Partie 4
La nomade, trouvant la tente vide à son réveil, découvrit Ekaterina roulée en boule contre son dromadaire.
"Bien dormi ?"
Elle avait lancé la question, encore une fois, comme si elle s'était attendue à la trouver là. Cela fit sourire la jeune femme. Elle s'étira en baillant. Ses yeux encore embués cherchaient la petite. Elle se releva d'un bond, secouant la tête à gauche et à droite, ignorant les douleurs dans son dos raide. Aucune trace de la petite. Elle posa ses paumes à l'endroit où elle se tenait quelques heures plus tôt : il n'y avait pas même de creux dans le sable, là où elle l'avait vue s'installer. C'était à devenir folle. Elle frappa du poing sur le sol et lança, pour elle-même :
"Mais qu'est-ce qui m'arrive ?"
Un peu de sable que la nomade secouait de ses tentures parvint jusqu'à elle et se perdit dans ses cheveux. Elle pliait le camp. La nomade prit soin de ne pas commenter l'agitation de la jeune femme quand elle se décida à venir l'aider. Elles rangèrent les tissus en silence et empaquetèrent leurs affaires - celles d'Ekaterina se limitaient à son foulard rigide de sel et de sueur. Après avoir laissé s'écouler assez de temps pour penser, la nomade se remit à chanter. Le rangement se fit alors plus joyeux et la jeune femme se laissa une nouvelle fois emporter par l'alégresse de son acolyte. La fillette reviendrait bientôt, peut-être, et alors elle la suivrait pour savoir d'où elle venait. Elle laissa ses peurs, ses doutes, ses interrogations là où, plus tôt, se tenait une tente ; puis elle suivit la nomade et son dromadaire dans les entrailles brûlantes du désert.

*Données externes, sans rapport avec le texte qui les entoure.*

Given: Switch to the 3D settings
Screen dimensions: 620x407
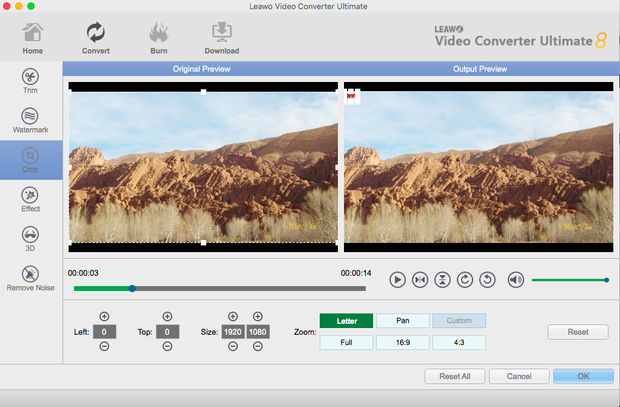Looking at the screenshot, I should point(30,239).
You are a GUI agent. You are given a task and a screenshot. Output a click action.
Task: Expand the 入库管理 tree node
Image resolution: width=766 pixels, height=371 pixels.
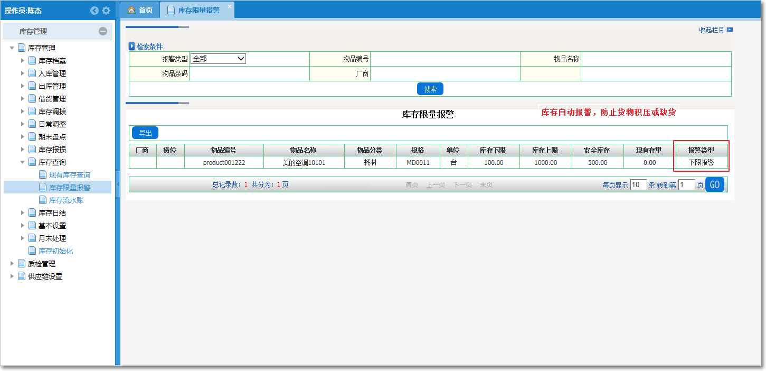[23, 73]
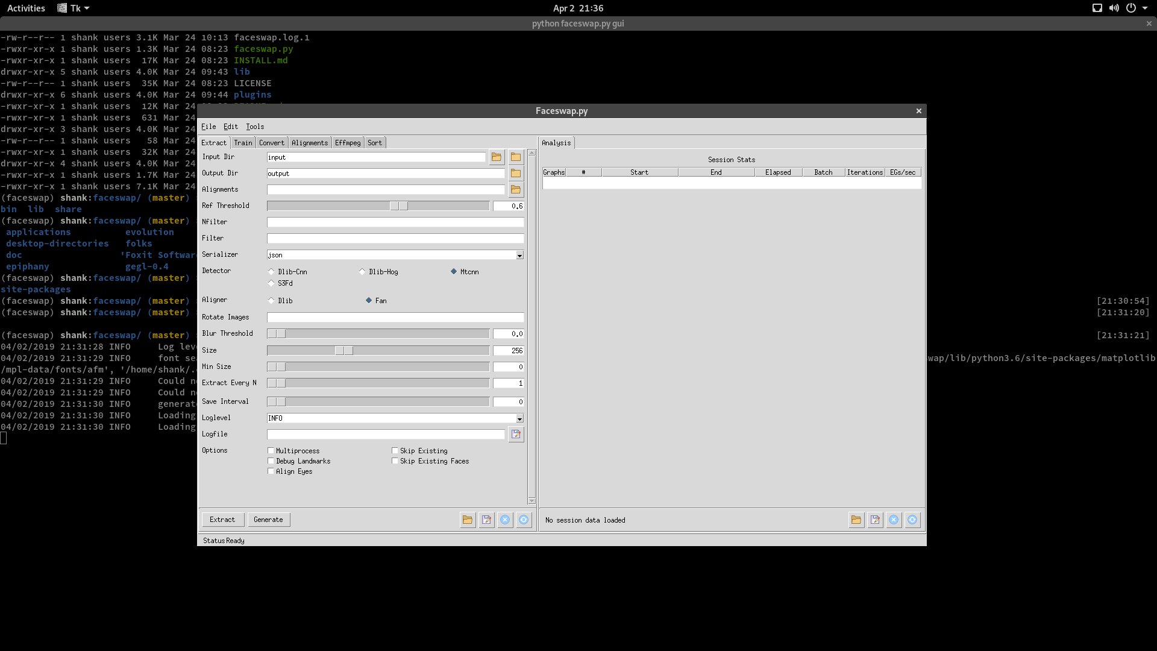This screenshot has width=1157, height=651.
Task: Click the Ref Threshold slider handle
Action: pyautogui.click(x=398, y=206)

Tandis qu'elle marchait, elle tenta de comprendre dans quelle direction elles allaient, et de quelle direction elles venaient. Est-ce que la petite les suivait ? En jetant un regard derrière, elle vit que leurs traces de pas s'effaçaient bien vite. Il n'y en avait pas d'autres. Si on le lui avait demandé, elle aurait bien été incapable de retrouver l'endroit où la tente était plantée la veille. Elle croyait, enfant, que le sens du vent nous emmenait toujours dans la bonne direction. La nomade suivait-elle le vent ? Ou bien le Soleil ? Il lui semblait impossible de se fier à un objet qu'on ne pouvait pas regarder. Il devait y avoir une manière logique - plus logique que le vent ou le soleil - de se repérer dans le désert, puisque la nomade le faisait.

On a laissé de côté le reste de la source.